Jennifer Allen Craft. Placemaking and the Arts: Cultivating the Christian Life. IVP Academic, 2018. See here to purchase the book.

Jennifer Allen Craft has a Ph.D. from the University of St. Andrews and teaches philosophy, theology, and the arts at Point University, which is in West Point, Georgia.

As the title indicates, this book is about how the arts convey and contribute to Christian place-making. Craft distinguishes between a place and mere space. In reading that, I thought about a time when my Mom and her husband moved into a new house. Initially, the house was just space: empty rooms. When my Mom was through decorating it, it became a home, bearing the family’s distinct personality and history. In short, it became a place.
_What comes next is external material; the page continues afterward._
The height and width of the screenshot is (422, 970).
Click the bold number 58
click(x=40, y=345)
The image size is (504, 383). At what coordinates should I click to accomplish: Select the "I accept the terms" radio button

Craft discusses four topics, some of which overlap with each other. The first topic is nature. Nature is beautiful, awe-inspiring, and worth preserving, and humans have a divinely-imparted responsibility to be stewards of it. The second topic is hospitality and homemaking. This concerns homes and churches being hospitable, but it also has larger social justice ramifications, such as the preservation of distinct societies in the face of massive homogenizing interests. The third topic is the divine presence and place: sanctuaries and places of worship, in short. The fourth topic is God’s kingdom. This topic has the strongest social justice element, as it concerns being inspired by beauty or challenged by art and performing ethical action in light of God’s eschatological in-breaking.

The chapters interact with authors, theologians, and the Bible. Craft acknowledges tensions within Scripture: the tensions between home and exile; between Jesus telling people to leave their families and Jesus telling people to go home to their families; between feeling homeless and finding one’s home in God and finding one’s home in home; and between the priestly and Deuteronomic conceptions of the sanctuary. She talks about when desires get misplaced, as the desire for sacred place, when motivated by a desire to be like God, led to the Golden Calf.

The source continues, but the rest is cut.